Buttercup employs an AI/ML-assisted fuzzing campaign, built on oss-fuzz, to identify vulnerabilities. Upon detection, it analyzes the issues and utilizes a multi-agent AI system to generate and apply patches. The system comprises an Orchestrator for workflow management, a Seed Generator for fuzzing inputs, a Fuzzer for vulnerability discovery, a Program Model for code analysis, and a Patcher for vulnerability remediation. This approach aims for efficient and automated vulnerability management.
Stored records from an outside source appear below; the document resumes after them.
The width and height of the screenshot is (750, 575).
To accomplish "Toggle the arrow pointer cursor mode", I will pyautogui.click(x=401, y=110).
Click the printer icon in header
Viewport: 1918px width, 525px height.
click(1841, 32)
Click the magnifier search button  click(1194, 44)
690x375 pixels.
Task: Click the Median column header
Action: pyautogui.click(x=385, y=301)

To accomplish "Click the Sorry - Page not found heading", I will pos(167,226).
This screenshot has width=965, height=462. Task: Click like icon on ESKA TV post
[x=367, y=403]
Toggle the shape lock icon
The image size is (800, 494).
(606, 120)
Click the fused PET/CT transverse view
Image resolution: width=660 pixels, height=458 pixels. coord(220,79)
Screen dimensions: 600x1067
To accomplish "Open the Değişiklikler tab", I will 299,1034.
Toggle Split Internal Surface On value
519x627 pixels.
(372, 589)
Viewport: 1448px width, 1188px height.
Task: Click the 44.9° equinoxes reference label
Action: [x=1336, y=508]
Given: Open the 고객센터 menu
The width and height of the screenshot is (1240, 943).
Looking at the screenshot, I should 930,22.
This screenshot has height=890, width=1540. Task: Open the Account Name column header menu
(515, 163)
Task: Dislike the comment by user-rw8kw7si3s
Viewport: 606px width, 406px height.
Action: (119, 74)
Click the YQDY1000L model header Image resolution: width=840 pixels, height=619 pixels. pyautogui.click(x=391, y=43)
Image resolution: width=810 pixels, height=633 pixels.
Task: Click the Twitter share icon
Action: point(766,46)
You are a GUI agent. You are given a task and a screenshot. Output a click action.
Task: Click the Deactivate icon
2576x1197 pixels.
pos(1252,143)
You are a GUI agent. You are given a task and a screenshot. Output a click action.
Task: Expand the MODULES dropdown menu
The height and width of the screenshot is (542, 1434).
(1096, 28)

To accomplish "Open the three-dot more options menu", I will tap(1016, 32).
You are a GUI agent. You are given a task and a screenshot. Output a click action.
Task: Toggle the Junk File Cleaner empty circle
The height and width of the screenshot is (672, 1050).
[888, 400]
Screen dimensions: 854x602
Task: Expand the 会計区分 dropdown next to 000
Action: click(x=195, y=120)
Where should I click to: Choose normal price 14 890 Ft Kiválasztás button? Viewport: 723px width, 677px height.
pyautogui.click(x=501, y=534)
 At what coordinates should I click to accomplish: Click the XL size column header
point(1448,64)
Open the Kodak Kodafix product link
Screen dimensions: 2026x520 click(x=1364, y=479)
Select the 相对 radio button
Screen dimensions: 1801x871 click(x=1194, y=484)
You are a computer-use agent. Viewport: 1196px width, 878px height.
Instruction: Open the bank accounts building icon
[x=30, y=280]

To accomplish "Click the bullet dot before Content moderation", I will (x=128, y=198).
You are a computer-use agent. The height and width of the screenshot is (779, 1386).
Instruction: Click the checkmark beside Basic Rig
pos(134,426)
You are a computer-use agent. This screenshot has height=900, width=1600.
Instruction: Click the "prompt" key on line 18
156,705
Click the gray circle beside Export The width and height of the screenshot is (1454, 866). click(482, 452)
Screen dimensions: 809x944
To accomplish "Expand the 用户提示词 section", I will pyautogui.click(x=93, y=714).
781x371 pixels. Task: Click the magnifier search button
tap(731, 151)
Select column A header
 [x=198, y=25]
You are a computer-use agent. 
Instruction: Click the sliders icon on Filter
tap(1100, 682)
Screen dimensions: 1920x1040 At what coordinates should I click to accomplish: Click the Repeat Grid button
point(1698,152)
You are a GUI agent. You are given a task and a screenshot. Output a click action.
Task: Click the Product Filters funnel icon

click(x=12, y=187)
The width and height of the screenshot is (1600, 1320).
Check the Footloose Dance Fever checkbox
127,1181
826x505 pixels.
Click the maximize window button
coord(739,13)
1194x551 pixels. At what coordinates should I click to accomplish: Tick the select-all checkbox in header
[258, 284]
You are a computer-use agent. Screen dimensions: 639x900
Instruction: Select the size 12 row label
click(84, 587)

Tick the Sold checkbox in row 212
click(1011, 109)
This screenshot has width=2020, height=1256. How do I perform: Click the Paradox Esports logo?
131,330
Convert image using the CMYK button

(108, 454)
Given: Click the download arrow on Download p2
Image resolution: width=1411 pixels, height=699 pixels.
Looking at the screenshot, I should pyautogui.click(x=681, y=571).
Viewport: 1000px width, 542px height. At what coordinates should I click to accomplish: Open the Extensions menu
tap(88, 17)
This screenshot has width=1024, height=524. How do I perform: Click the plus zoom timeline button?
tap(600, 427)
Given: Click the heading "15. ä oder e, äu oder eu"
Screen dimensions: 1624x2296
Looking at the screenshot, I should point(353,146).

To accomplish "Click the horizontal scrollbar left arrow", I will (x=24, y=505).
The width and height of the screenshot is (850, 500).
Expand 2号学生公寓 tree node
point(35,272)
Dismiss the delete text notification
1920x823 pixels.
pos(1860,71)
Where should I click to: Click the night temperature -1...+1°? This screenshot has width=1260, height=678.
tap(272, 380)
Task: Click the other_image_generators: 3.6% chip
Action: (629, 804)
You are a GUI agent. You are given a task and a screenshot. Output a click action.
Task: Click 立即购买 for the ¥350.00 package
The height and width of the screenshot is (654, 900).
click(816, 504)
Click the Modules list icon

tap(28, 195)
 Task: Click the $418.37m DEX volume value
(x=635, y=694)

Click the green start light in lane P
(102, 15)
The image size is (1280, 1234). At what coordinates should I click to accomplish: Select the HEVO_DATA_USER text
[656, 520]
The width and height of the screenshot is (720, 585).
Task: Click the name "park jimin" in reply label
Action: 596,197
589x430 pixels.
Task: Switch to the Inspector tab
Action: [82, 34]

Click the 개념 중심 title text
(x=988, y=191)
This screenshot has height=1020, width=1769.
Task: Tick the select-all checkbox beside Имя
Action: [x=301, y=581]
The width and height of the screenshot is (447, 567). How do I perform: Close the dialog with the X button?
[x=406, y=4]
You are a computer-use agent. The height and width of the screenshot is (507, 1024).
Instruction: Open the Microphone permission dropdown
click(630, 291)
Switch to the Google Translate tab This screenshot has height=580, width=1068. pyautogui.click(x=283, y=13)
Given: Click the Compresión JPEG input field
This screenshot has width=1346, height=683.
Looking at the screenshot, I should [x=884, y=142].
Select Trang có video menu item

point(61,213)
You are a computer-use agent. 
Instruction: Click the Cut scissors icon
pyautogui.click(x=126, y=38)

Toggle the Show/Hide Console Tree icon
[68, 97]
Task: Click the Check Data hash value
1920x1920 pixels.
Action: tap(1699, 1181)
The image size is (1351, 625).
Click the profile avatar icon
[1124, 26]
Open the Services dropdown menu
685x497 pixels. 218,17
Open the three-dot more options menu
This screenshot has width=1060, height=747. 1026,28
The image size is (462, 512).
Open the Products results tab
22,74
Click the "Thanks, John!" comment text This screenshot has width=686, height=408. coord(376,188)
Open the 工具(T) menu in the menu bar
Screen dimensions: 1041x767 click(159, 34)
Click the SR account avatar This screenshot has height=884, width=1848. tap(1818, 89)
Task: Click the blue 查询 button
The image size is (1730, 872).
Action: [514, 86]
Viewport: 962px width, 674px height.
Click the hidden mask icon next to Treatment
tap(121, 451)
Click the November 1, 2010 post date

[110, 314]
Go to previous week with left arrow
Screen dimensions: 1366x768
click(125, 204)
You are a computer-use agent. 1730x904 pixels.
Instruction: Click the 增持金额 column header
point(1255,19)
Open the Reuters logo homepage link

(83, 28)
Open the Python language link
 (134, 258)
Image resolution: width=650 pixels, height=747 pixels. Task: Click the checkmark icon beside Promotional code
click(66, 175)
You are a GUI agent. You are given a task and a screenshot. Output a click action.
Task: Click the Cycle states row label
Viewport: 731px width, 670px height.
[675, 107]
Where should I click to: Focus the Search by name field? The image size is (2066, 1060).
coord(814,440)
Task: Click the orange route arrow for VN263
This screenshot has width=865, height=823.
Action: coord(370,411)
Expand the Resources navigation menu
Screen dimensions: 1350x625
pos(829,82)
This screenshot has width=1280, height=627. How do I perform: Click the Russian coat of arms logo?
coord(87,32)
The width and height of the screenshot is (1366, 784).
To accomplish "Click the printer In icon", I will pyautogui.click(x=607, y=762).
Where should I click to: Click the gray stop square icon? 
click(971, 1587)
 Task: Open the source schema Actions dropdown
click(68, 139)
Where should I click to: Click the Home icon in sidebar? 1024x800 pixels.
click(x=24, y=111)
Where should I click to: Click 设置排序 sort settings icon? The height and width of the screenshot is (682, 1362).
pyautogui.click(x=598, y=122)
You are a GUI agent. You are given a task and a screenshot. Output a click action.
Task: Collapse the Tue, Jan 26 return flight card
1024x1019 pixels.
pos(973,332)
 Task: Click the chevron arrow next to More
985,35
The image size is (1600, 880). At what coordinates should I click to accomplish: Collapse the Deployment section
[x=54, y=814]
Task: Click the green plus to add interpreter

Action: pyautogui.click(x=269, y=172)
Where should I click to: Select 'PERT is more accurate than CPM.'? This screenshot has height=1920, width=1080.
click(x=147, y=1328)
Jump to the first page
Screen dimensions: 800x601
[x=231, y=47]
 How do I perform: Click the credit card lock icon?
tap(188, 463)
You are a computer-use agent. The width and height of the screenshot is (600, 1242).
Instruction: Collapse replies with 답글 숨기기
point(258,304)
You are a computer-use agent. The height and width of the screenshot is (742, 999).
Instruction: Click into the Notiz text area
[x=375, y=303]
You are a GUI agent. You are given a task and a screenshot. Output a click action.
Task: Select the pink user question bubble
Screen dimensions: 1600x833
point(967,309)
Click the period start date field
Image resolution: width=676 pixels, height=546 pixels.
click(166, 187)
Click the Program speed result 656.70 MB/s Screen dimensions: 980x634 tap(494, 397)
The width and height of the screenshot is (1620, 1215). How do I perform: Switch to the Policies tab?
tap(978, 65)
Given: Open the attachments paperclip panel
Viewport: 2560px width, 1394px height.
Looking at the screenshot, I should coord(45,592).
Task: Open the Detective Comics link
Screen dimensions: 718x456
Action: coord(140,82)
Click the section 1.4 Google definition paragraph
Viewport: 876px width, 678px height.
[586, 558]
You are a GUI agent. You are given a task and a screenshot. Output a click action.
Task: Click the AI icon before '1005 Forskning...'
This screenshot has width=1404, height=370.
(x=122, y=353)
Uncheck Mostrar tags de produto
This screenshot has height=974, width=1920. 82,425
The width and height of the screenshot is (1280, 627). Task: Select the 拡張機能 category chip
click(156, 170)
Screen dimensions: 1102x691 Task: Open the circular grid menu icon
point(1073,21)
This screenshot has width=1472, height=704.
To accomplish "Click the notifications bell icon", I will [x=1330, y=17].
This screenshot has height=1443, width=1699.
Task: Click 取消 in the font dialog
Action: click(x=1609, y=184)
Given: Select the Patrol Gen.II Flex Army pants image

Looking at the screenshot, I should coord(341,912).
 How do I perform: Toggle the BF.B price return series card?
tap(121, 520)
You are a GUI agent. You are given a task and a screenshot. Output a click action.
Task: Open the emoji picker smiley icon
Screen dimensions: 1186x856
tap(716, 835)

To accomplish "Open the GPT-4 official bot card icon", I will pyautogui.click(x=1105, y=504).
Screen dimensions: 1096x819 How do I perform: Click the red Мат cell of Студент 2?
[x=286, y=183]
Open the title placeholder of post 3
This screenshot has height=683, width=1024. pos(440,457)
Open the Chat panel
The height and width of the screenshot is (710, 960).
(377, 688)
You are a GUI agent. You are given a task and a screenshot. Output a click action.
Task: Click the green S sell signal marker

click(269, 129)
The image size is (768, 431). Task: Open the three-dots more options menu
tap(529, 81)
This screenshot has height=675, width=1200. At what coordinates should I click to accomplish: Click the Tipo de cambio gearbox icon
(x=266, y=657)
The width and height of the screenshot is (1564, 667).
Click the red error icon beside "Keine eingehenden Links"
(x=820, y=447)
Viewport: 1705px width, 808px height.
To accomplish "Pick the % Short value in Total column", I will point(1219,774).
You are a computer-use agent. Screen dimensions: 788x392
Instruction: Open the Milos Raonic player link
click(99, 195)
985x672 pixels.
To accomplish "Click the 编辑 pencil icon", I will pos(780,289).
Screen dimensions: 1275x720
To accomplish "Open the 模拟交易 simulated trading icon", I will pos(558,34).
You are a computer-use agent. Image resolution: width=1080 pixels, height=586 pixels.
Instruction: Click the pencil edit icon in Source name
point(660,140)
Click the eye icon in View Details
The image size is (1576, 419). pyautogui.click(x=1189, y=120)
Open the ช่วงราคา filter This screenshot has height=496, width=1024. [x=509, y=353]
Quick Start & Requirements

• Install: Clone with submodules (git clone --recurse-submodules), then run make setup-local for automated setup or make deploy-local to start.
• Prerequisites: make, curl, git. Requires Linux x86_64 (ARM64 partial support).
• Dependencies: Relies on third-party AI providers (OpenAI, Anthropic, Google Gemini support coming). API keys are necessary, and costs must be managed.
• Resources: Minimum 8 cores CPU, 16 GB RAM, 100 GB disk.
• Docs: Quick Reference Guide, Manual Setup Guide.

Highlighted Details

• Integrates with oss-fuzz for vulnerability discovery.
• Features an AI-driven multi-agent patcher for vulnerability remediation.
• Includes local SigNoz deployment for observability (logs, traces, metrics).
• Provides a web-based GUI for task monitoring and results visualization.

Maintenance & Community

Developed by Trail of Bits. Further community and roadmap details are not explicitly provided in the README.

Licensing & Compatibility

The README does not specify a license. Compatibility for commercial use or closed-source linking is not detailed.

Limitations & Caveats

Buttercup's functionality is dependent on third-party AI providers, incurring costs and requiring API keys. ARM64 support is partial. The system's effectiveness is tied to the quality of fuzzing harnesses and the OSS-Fuzz compatibility of target projects.